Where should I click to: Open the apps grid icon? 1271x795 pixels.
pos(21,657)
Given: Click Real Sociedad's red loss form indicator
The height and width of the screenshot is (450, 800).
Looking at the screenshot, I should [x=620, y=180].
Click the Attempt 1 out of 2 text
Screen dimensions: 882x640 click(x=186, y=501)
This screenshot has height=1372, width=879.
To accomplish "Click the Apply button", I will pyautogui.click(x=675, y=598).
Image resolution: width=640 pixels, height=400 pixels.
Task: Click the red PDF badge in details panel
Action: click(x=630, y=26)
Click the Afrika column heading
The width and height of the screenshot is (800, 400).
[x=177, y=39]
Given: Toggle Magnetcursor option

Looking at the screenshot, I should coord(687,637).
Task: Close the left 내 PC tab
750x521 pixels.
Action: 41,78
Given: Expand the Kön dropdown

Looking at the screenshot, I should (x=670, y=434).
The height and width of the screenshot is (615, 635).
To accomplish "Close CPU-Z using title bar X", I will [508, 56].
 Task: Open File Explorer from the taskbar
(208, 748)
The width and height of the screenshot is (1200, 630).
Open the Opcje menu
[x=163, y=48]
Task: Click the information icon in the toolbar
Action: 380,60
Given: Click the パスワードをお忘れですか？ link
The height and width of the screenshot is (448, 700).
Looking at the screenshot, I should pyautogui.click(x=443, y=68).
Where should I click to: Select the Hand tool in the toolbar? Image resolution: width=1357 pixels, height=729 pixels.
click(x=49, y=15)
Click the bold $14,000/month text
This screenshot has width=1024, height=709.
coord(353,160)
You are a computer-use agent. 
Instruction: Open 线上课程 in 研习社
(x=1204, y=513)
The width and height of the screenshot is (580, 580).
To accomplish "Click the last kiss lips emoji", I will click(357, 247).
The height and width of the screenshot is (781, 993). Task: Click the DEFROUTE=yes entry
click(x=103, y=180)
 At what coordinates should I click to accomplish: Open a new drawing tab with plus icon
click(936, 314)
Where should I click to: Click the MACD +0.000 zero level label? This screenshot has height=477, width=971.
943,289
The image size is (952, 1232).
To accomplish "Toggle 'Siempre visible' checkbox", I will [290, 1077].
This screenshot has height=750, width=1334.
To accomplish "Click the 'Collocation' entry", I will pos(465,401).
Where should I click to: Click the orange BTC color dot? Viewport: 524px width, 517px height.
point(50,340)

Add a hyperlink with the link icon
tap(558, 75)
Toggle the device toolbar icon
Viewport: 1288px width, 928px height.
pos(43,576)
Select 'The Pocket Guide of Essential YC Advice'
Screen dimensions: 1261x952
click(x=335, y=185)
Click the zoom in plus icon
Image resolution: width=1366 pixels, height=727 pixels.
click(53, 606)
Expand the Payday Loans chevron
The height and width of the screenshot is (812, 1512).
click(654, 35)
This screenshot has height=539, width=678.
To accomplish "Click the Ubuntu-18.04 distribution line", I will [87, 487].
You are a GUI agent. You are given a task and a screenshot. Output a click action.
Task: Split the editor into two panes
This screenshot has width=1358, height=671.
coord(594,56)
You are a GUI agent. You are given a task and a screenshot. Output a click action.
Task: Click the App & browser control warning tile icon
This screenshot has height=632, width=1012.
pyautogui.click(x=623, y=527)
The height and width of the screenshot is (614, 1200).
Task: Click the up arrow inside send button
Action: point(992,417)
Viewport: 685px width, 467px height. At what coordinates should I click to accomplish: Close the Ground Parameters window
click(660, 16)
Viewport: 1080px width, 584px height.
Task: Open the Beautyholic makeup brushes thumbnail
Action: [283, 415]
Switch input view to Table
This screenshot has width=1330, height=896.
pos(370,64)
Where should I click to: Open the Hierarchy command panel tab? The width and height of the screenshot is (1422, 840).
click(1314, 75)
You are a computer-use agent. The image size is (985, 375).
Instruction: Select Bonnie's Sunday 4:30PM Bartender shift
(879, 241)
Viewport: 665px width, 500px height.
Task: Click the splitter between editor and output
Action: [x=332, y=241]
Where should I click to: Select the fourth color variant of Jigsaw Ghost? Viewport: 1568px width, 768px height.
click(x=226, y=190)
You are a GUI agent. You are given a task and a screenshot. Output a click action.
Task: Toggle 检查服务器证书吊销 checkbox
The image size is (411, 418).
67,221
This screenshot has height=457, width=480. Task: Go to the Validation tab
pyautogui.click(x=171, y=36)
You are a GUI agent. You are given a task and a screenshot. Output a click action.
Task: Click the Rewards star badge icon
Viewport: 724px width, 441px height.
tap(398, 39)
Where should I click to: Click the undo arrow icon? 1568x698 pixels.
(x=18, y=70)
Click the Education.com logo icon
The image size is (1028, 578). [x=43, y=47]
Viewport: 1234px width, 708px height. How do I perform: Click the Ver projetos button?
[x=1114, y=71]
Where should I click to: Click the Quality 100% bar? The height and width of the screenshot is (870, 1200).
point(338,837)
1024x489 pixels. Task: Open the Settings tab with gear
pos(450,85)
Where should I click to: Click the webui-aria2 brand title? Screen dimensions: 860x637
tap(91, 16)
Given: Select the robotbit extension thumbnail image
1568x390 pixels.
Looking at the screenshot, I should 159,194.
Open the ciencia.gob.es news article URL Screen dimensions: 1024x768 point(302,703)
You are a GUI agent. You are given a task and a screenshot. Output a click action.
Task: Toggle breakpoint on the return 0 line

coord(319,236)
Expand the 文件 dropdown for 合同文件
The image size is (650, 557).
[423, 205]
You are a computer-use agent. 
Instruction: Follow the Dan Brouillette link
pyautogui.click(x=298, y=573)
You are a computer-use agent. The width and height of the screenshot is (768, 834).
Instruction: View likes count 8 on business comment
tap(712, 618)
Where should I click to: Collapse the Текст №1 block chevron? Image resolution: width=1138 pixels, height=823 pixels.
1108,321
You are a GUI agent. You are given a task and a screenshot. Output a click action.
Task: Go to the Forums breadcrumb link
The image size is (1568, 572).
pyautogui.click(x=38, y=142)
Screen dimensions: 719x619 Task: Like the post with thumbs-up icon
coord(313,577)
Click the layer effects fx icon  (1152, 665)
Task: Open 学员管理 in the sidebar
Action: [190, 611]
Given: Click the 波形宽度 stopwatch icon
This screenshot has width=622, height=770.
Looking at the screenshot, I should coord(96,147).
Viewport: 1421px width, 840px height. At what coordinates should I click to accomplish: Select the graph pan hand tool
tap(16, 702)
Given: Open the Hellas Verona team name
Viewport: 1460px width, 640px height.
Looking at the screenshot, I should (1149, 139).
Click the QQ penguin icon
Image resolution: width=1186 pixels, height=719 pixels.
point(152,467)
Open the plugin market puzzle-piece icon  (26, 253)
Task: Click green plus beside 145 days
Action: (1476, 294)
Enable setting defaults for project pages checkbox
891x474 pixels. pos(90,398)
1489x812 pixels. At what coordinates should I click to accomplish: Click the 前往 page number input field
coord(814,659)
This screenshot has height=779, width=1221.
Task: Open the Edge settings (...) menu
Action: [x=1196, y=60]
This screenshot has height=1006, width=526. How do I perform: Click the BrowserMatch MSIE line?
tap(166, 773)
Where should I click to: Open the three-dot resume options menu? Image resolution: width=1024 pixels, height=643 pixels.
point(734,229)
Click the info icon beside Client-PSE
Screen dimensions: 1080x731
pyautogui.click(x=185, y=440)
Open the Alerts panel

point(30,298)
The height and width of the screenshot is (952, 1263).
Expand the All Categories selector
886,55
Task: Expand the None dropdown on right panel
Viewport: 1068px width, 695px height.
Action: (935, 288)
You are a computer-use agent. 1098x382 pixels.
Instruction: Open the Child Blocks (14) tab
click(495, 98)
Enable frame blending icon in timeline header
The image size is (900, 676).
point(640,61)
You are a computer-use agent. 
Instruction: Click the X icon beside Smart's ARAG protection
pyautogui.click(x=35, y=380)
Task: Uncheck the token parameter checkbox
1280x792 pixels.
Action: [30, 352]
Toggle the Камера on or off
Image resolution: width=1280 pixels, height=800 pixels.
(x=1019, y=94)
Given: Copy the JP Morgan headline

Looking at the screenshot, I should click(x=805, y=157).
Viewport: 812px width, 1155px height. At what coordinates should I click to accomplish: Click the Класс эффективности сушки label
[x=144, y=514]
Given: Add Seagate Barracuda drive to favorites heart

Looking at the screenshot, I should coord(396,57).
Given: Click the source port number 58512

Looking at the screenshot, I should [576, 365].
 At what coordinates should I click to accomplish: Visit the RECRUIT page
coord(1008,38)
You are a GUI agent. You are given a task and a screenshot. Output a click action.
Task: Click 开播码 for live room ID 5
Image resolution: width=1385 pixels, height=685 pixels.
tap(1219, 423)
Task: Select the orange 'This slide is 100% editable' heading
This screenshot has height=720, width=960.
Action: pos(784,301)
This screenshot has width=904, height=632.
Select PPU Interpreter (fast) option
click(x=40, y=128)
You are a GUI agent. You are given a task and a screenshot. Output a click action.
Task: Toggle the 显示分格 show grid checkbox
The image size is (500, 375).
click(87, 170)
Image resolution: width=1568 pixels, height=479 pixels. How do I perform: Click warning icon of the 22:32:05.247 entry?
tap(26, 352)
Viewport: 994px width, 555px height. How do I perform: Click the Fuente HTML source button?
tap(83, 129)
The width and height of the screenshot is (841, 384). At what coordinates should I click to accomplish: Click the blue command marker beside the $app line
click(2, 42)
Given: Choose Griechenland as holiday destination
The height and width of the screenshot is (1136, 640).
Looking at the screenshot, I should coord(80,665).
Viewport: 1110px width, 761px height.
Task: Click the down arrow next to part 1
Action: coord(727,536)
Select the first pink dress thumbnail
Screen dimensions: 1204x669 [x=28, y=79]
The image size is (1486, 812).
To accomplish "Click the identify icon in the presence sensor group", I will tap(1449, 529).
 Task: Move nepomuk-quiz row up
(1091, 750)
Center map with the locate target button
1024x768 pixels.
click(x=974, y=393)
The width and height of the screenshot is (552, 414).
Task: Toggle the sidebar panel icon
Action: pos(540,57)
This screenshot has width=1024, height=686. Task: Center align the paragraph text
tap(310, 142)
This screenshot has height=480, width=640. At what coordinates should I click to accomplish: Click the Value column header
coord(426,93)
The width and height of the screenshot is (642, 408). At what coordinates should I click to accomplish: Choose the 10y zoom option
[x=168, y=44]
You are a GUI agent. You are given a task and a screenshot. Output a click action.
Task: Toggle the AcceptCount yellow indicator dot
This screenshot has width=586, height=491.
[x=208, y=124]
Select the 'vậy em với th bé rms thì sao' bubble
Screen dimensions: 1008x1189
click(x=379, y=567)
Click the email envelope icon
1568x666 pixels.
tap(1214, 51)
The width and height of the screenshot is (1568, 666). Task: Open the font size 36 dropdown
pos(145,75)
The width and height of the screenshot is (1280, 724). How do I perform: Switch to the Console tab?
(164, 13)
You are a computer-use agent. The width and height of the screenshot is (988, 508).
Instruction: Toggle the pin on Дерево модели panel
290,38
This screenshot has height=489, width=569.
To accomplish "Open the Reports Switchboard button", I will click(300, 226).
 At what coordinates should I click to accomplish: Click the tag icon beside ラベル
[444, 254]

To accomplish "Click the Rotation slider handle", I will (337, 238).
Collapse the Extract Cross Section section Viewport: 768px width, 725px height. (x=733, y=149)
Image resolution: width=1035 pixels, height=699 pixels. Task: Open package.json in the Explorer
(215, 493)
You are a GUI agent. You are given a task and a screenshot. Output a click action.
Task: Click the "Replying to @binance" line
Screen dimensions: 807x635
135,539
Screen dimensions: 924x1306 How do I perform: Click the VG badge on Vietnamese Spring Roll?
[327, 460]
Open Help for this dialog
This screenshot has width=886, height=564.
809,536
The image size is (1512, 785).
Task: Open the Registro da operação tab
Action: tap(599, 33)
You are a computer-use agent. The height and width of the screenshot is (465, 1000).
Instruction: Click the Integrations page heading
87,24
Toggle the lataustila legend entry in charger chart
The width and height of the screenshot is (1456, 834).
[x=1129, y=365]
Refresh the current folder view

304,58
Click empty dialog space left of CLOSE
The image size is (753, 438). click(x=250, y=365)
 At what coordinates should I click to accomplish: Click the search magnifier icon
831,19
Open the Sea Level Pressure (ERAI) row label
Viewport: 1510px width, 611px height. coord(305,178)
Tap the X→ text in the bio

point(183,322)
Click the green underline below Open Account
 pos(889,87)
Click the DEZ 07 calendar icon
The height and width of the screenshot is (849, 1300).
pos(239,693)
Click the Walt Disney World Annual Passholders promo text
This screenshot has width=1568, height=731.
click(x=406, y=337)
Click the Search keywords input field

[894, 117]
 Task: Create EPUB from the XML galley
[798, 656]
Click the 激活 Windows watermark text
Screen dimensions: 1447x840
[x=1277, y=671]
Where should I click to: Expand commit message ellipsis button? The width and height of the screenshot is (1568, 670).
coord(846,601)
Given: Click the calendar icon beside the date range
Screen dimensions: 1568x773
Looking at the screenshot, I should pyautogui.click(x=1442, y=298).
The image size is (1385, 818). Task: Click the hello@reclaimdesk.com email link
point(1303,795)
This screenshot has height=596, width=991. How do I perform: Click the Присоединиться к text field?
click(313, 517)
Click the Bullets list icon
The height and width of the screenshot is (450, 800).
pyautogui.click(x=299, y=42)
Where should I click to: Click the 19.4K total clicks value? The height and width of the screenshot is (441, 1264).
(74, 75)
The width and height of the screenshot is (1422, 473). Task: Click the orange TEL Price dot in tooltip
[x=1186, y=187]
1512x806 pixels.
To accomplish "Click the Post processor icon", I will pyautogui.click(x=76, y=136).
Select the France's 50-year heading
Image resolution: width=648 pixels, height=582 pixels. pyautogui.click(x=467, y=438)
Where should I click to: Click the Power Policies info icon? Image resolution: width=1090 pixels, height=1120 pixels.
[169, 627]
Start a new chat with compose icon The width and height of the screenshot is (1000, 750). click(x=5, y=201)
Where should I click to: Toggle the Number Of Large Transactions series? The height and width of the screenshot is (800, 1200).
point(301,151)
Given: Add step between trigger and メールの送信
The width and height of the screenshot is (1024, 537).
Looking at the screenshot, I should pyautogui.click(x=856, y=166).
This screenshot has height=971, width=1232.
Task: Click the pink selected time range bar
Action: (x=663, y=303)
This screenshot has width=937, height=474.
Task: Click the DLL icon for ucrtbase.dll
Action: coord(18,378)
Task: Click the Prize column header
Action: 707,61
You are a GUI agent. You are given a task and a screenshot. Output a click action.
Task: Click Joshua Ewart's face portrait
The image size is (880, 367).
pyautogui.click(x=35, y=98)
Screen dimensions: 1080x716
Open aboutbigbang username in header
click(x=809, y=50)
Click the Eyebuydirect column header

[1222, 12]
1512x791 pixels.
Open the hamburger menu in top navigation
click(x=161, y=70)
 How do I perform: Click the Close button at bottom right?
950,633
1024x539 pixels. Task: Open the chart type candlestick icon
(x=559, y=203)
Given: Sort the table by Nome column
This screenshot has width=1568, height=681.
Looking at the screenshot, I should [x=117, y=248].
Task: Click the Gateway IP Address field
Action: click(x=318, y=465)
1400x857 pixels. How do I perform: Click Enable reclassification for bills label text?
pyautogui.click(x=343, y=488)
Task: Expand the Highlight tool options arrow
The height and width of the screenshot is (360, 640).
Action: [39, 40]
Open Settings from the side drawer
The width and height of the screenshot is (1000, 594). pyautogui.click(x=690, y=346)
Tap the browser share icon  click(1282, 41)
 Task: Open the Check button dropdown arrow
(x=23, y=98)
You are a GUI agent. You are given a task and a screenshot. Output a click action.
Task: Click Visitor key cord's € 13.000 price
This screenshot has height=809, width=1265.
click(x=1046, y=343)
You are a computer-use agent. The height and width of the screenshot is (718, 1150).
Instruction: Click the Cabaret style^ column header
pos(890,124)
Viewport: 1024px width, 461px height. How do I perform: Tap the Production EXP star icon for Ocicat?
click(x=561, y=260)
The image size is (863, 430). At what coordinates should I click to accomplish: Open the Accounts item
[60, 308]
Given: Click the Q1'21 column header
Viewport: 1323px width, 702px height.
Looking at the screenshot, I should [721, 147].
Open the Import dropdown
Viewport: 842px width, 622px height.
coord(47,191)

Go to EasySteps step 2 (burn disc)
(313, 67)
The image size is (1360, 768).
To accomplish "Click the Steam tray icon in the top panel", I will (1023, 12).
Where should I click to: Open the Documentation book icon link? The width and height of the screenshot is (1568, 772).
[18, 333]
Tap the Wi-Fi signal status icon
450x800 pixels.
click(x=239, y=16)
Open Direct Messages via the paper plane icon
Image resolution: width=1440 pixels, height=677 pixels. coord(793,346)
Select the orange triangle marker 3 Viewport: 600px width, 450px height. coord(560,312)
· · ·
- _Activity_
Copy out, from the records above, every line that holds the string "indicator".

- _Solution for this exercise_
Given: Click Real Sociedad's red loss form indicator
Task: Toggle the AcceptCount yellow indicator dot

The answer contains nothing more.